But ESLR option bulls continue undeterred, with heavy call volume placing the shares on our Intraday Volume Explosion List once again in today’s trading. Specifically, more than 11,600 calls have crossed the tape, arriving at more than 8 times ELSR’s average daily call volume. As I perused the trading activity, I notices that considerable attention was being paid to the stock’s September 10 call. It was this out-of-the-money call volume that caught my eye today.

Call Buying on Evergreen Solar

Jumping into the activity, more than 8,000 calls have changed hands at ESLR’s September 10 strike this afternoon. Nearly all of the volume was concentrated into small blocks of 100 to 300 contracts, indicating activity from smaller investors and not institutions. The other takeaway from this call activity was the fact that nearly all of today’s volume traded at the ask price, suggesting a wealth of call buying. However, with open interest of 22,604 contracts at the September 10 call, I can’t be certain that today’s activity is of the “buy to open” variety.

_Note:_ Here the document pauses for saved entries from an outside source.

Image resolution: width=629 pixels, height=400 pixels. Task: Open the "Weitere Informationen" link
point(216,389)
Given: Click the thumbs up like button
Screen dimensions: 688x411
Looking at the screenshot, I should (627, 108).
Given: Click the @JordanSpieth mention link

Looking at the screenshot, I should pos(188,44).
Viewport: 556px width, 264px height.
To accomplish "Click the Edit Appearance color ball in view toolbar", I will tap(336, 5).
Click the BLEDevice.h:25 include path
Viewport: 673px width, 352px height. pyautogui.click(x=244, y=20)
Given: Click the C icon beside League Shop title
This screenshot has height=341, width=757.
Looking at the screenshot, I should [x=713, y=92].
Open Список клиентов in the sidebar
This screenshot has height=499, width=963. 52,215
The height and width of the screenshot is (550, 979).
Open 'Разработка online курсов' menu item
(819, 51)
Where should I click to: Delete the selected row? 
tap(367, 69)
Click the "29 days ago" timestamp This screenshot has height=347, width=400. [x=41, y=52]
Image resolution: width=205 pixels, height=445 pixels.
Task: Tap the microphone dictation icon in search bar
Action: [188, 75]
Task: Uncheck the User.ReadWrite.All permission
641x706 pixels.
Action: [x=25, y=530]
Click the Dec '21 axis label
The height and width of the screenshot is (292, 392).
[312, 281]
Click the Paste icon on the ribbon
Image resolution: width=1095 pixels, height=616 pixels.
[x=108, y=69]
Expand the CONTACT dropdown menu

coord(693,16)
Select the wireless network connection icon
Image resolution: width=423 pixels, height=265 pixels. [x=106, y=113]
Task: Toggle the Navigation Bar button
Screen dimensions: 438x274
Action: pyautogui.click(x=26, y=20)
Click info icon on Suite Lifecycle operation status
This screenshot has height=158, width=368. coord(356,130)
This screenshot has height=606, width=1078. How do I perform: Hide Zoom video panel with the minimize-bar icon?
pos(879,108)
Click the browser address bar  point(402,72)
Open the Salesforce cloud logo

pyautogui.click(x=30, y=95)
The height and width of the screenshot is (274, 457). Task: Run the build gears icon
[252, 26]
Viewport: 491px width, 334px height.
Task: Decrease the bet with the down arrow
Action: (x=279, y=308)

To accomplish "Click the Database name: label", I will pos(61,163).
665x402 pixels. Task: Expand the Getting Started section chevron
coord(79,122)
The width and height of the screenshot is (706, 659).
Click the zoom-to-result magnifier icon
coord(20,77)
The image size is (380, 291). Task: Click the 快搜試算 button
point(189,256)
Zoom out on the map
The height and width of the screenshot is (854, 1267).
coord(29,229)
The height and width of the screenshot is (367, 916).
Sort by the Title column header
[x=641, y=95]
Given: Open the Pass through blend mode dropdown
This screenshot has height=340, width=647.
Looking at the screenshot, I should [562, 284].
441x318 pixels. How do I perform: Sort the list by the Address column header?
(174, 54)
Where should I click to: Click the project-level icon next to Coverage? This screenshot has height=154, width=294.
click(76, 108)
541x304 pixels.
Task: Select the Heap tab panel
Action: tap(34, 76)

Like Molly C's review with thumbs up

Evergreen Solar volume details

For the sake of argument, let’s assume that we are looking at call buying activity, using the block of 216 contracts highlighted above as an example. The trade breaks down like this: the hypothetical trader purchased 216 September 10 ESLR calls for $0.35, or a total outlay $7,560 — ($0.35 * 100)*216 = $7,560. For this trade to reach breakeven, ESLR would need to rally roughly 10% to $10.35 per share. We arrive at this by adding the cost of the option ($0.35) to the strike of the purchased 10 call ($0.35 + $10 = $10.35).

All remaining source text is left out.